EXERCISE OBJECTIVE: No pictures belong in the copy. Reproduce exactly the lines beginning at the line containing "Given: Click the ナレッジの並び順を保存 button" and continuing to the end of the entries below.
=-=-=-=-=
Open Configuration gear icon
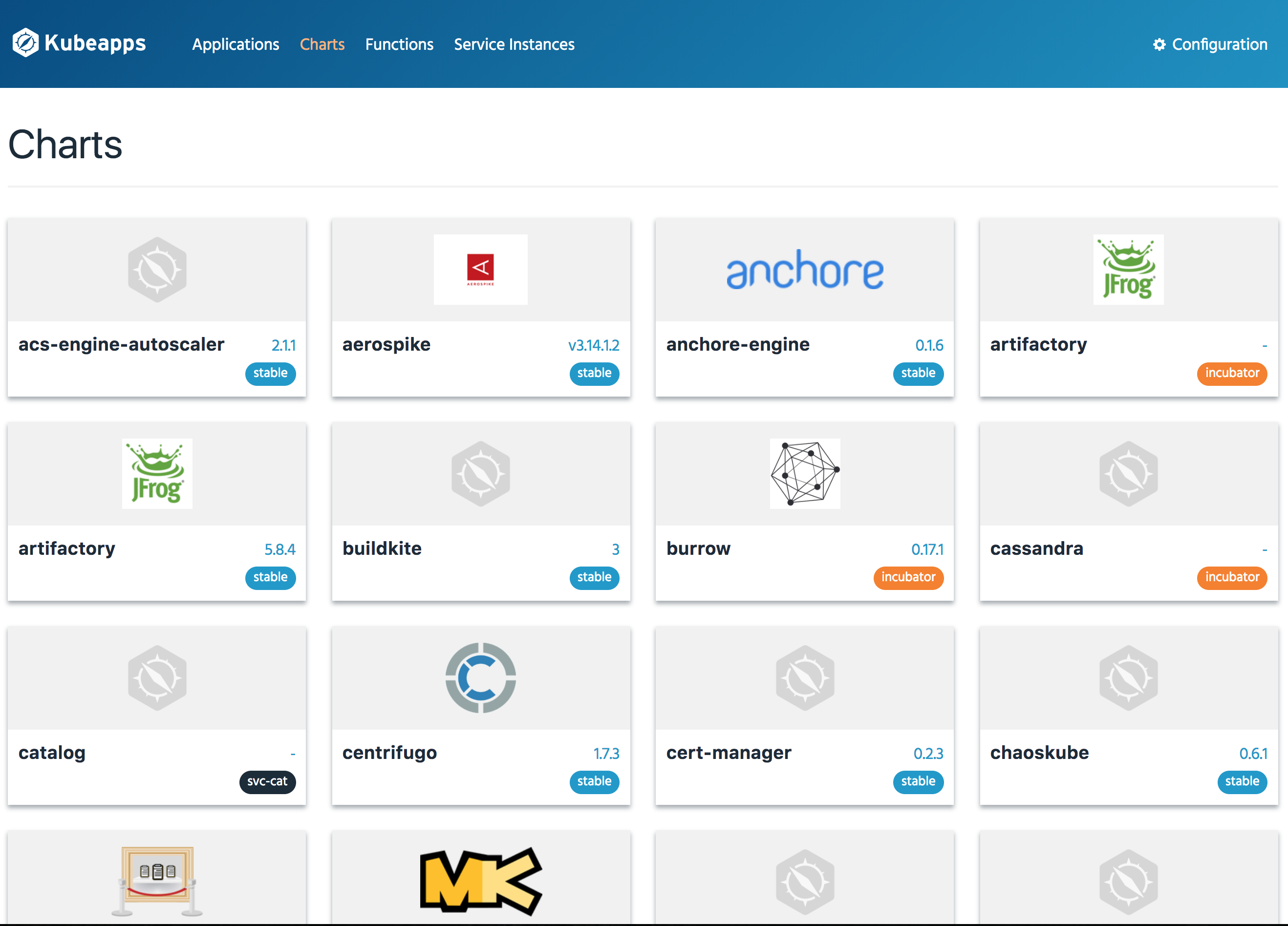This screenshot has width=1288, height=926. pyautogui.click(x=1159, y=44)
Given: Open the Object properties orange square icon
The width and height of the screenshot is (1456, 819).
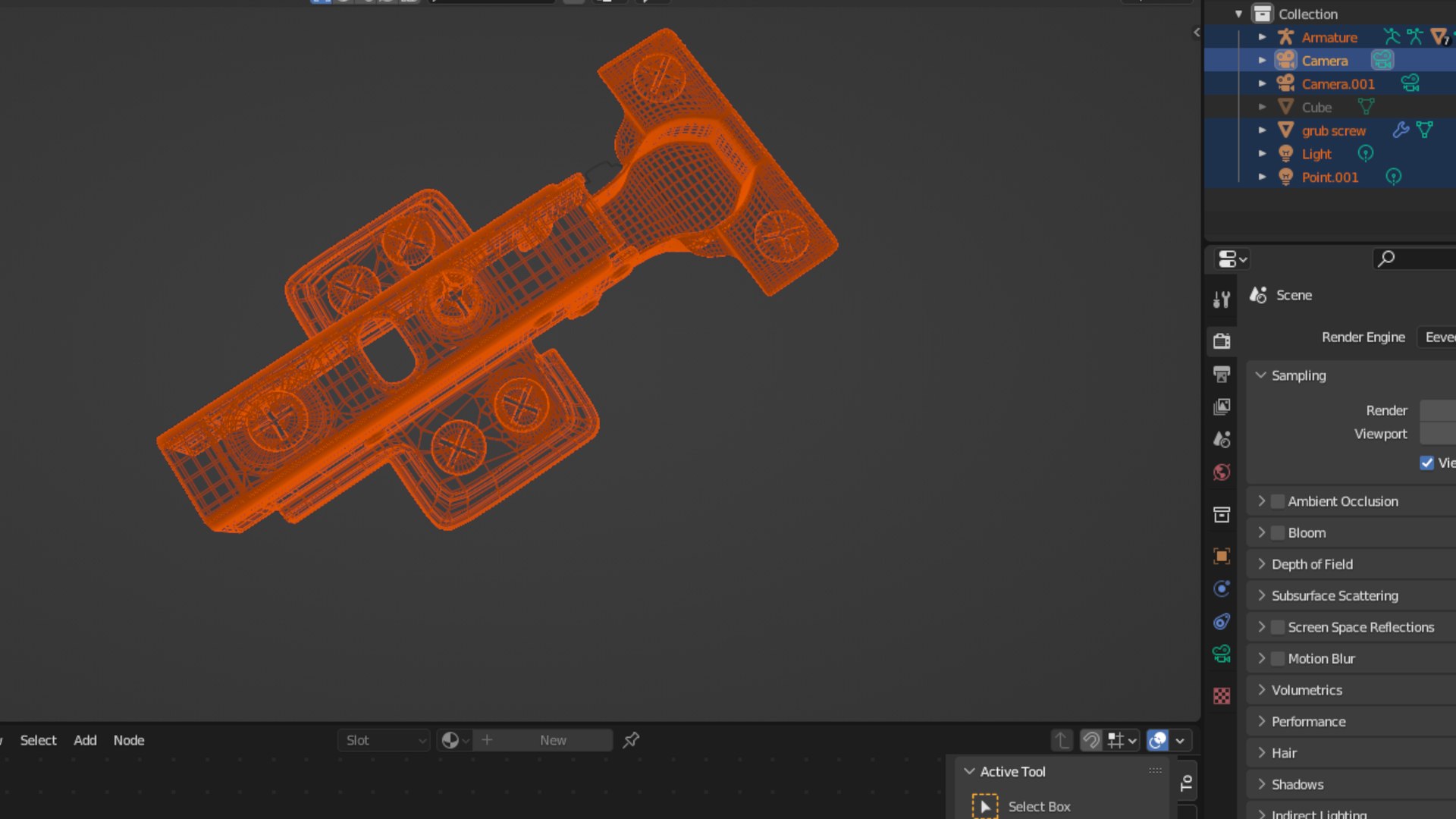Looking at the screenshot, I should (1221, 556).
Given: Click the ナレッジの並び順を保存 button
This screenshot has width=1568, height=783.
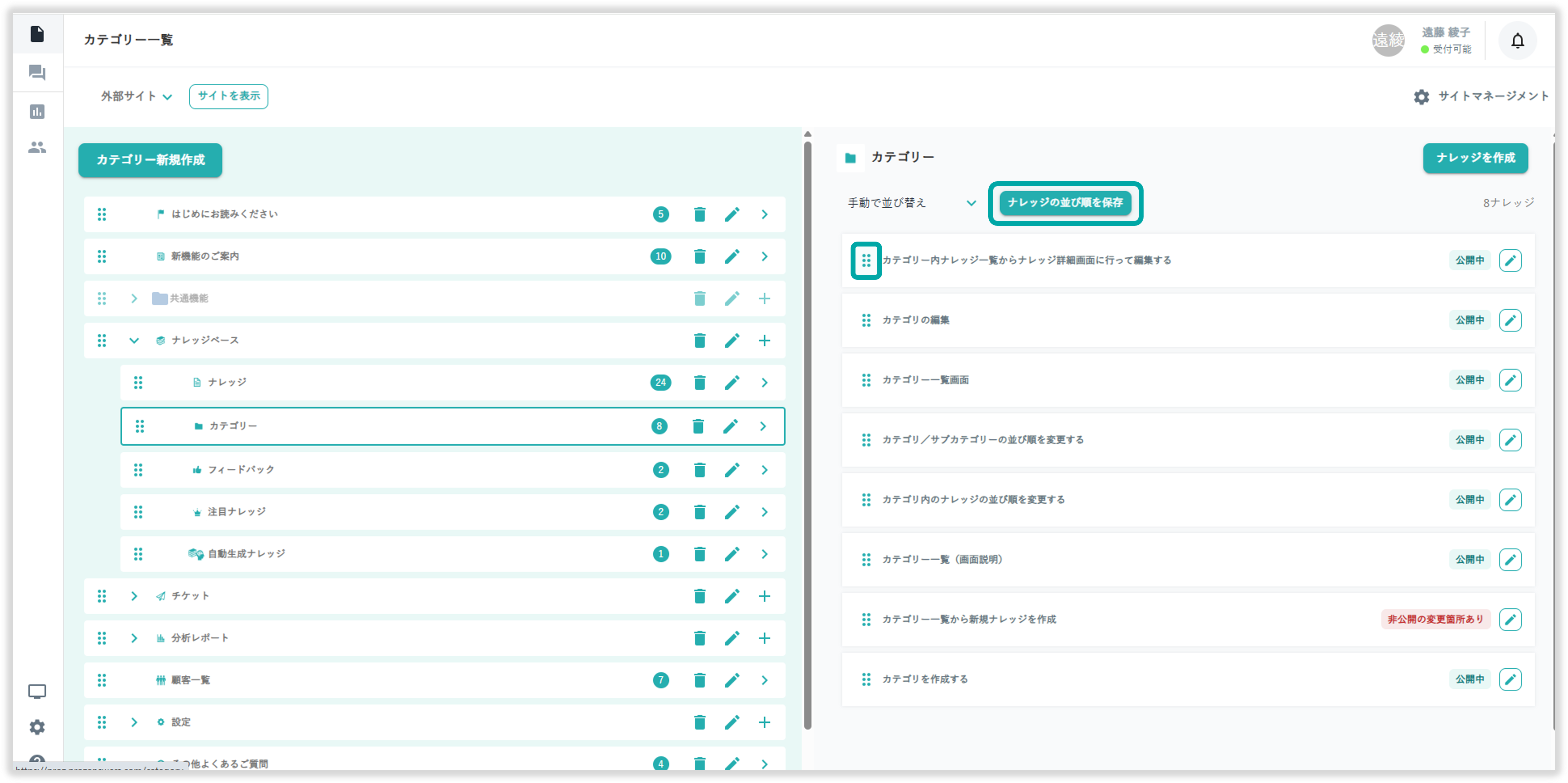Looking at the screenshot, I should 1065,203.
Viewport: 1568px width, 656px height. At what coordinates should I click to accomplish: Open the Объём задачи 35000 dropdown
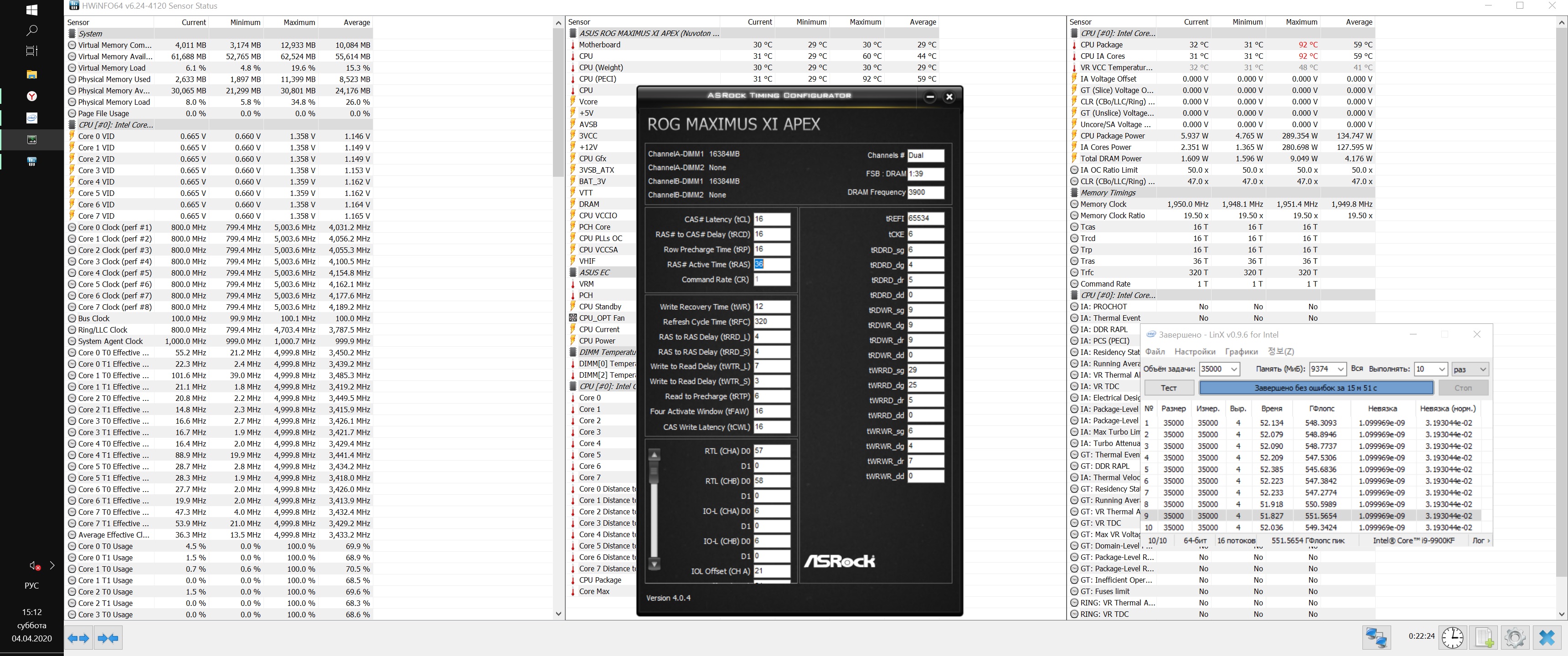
=-=-=-=-=
FINISHED EXERCISE:
Given: Click the ナレッジの並び順を保存 button
This screenshot has width=1568, height=783.
Looking at the screenshot, I should 1065,203.
Viewport: 1568px width, 656px height. At what coordinates should I click to accomplish: Open the Объём задачи 35000 dropdown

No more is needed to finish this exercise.